Results showed a significant difference in hs-CRP values between subjects with normal BMI and WC and those with higher BMI and WC. Several previous studies also showed similar results. In a systematic review and meta-analysis by Choi et al. (2013), an increased odds of elevated CRP was related to obesity and overweight in all populations [54]. A study by Paepegaeya et al. (2015) showed that CRP was positively correlated with an increase in BMI and fat mass [55]. The pathophysiology linking obesity and elevated CRP levels has been widely discussed.
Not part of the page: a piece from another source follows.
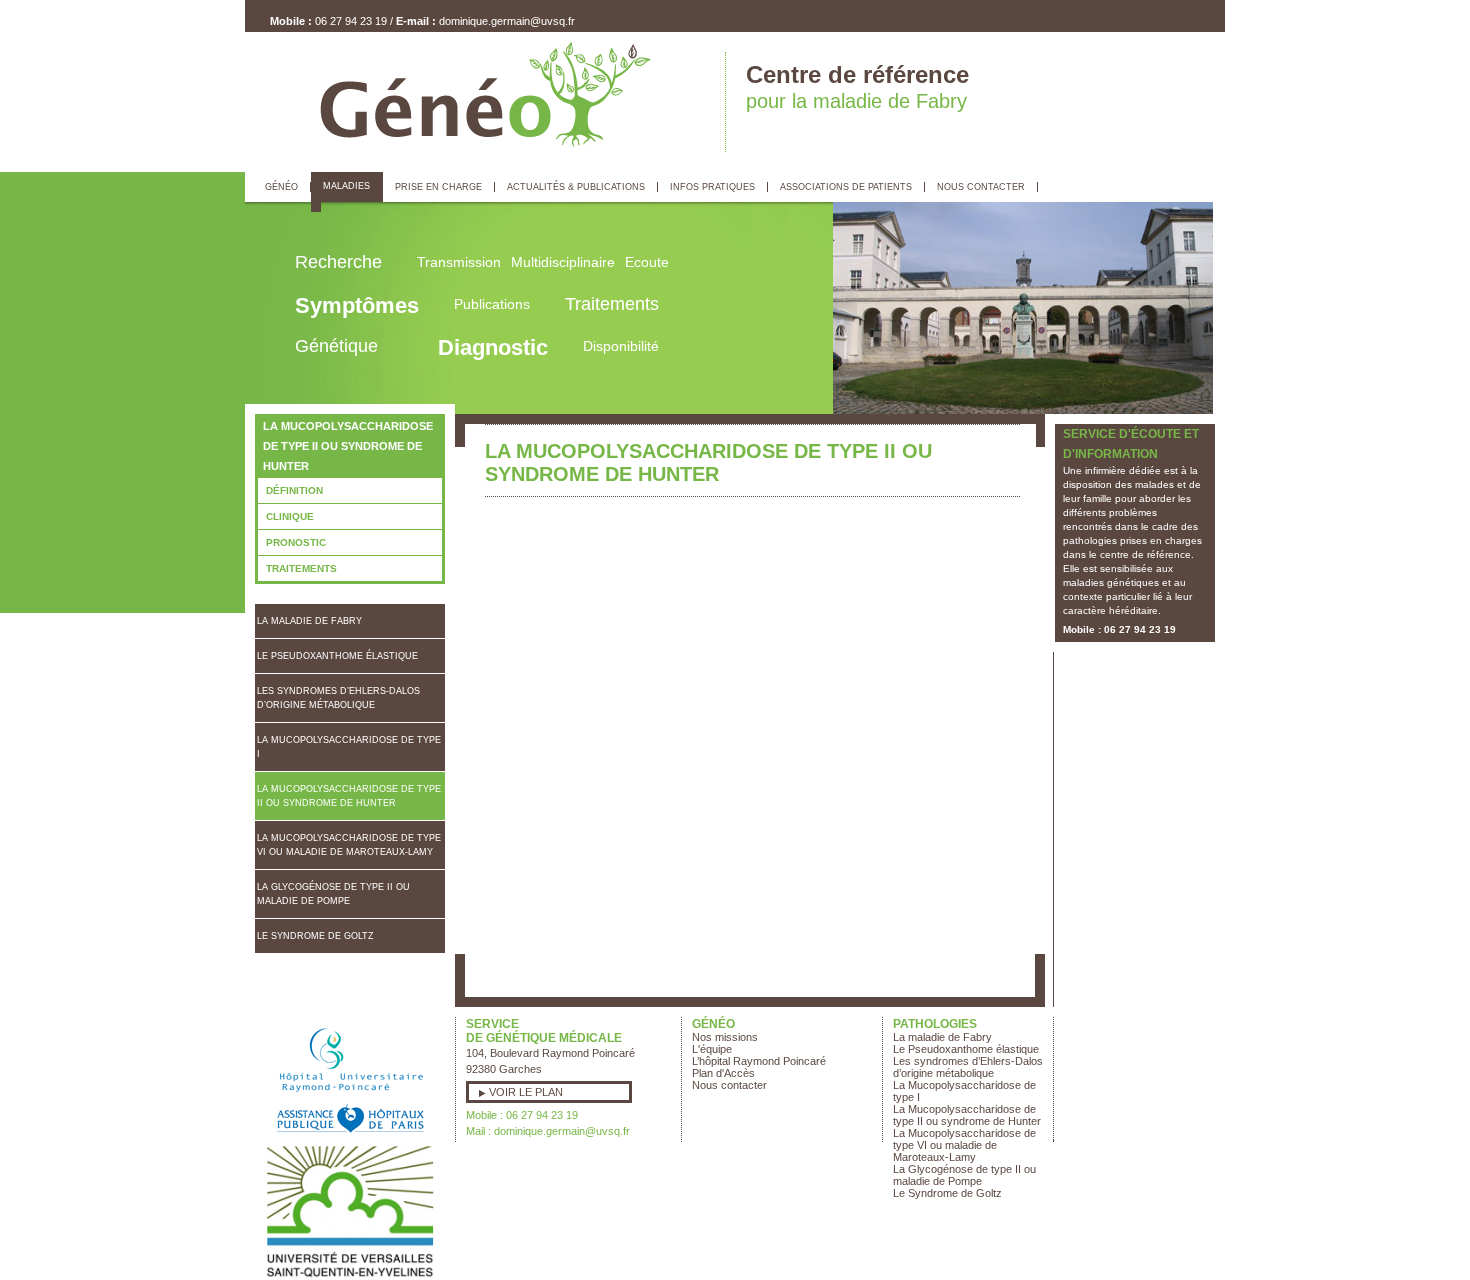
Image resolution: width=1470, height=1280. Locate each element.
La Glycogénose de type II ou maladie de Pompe (333, 894)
Fat accumulation, especially in the abdomen, is tightly related to the development of enlarged and damaged adipose cells [9]. Adipose tissue is an endocrine organ that produces cytokines such as tumor necrosis factor (TNF), interleukin (IL)-6, IL-1, IL-18, and chemokines [6,21]. Moreover, free fatty acids activate serine kinase pro-inflammatory cascades, such as IkkapaB (IkB) kinase (IKK) and c-JunN-terminal kinase (JNK) [21,56]. These cascades induce the production of cytokines and stimulate the hepatic synthesis of CRP [21]. The transcription of CRP typically happens in hepatocytes as a response of cytokine elevation, particularly IL-6 [21,57]. Its effect is further amplified by IL-1 [57]. Therefore, obesity is considered a low-grade inflammatory disease [17,18].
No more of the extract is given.